Copy the data from the line with "Task: Click 换指标 to switch indicator" up to and including the line with "Screen dimensions: 1113x401 coord(579,68)", substituting "menu" for "dropdown" and leaving everything else unchanged. Omit the pictures.

The data:
################

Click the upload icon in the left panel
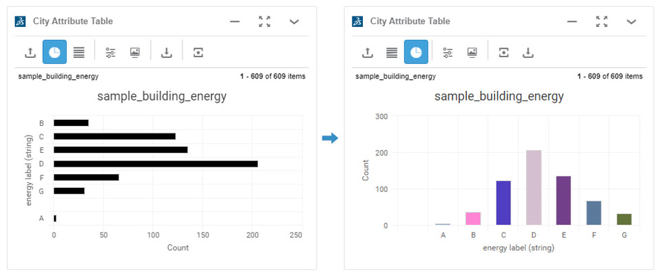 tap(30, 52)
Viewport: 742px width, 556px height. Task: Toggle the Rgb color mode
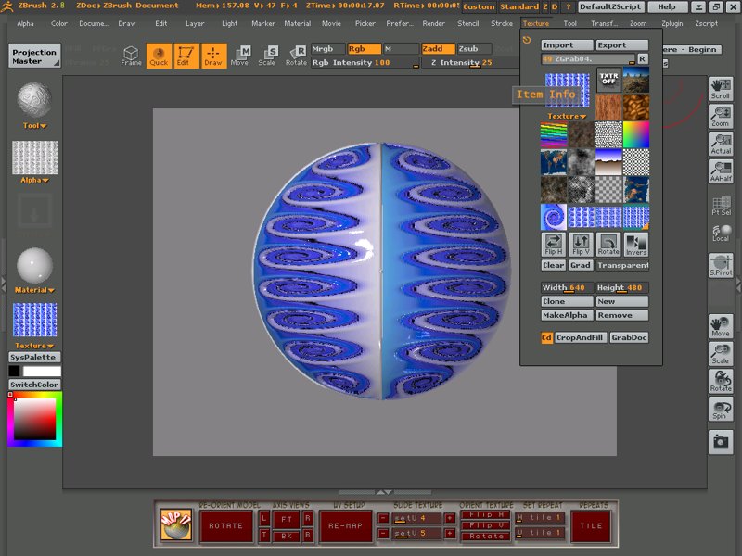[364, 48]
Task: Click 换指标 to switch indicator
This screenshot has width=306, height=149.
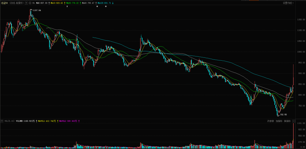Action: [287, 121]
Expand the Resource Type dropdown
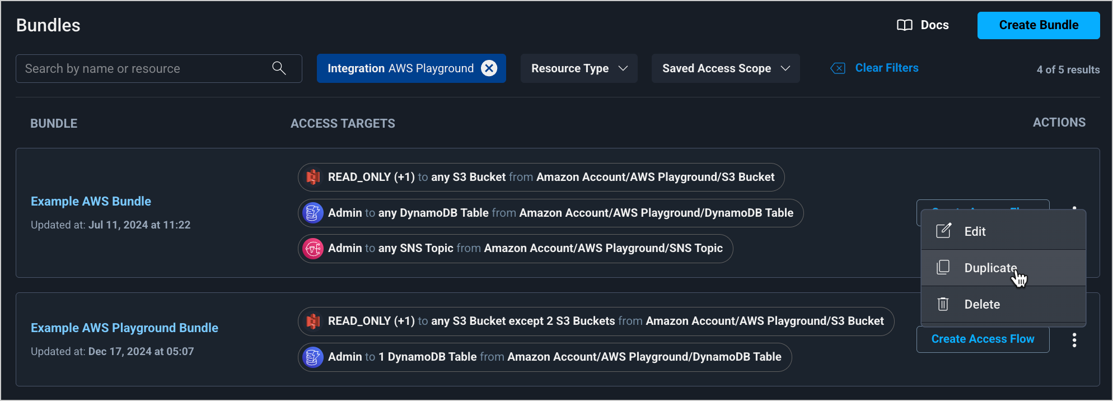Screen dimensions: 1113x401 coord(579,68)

################

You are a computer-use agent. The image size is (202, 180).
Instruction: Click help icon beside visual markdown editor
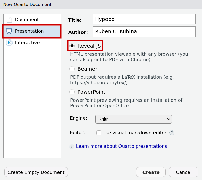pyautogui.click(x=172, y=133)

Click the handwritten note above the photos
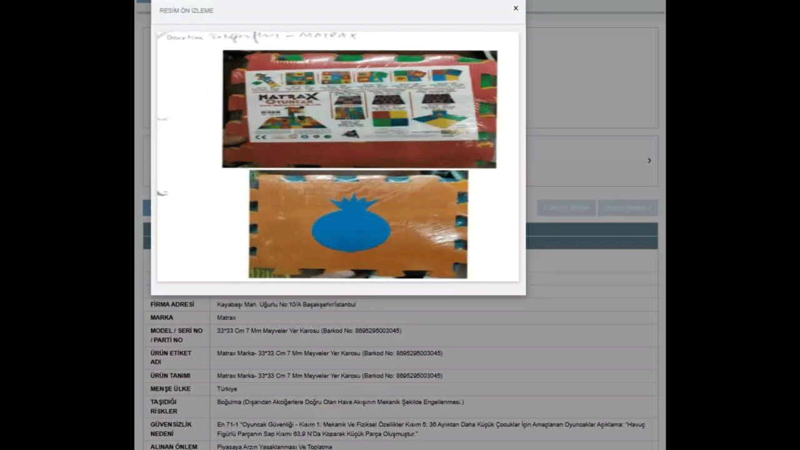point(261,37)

################

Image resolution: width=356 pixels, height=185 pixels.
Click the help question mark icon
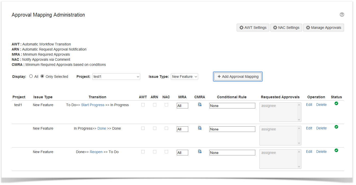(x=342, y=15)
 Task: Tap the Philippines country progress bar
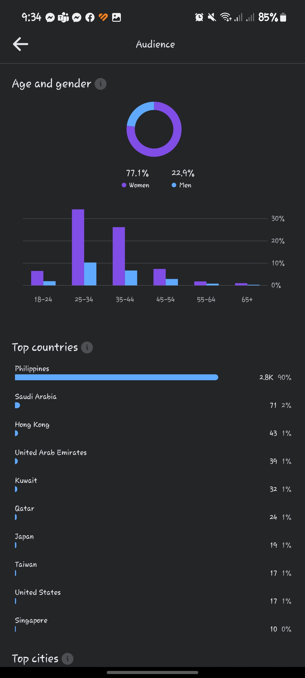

################

Response to the task:
Task: Click 换指标 to switch indicator
This screenshot has width=306, height=149.
Action: [287, 121]
Expand the Resource Type menu
Screen dimensions: 1113x401 coord(579,68)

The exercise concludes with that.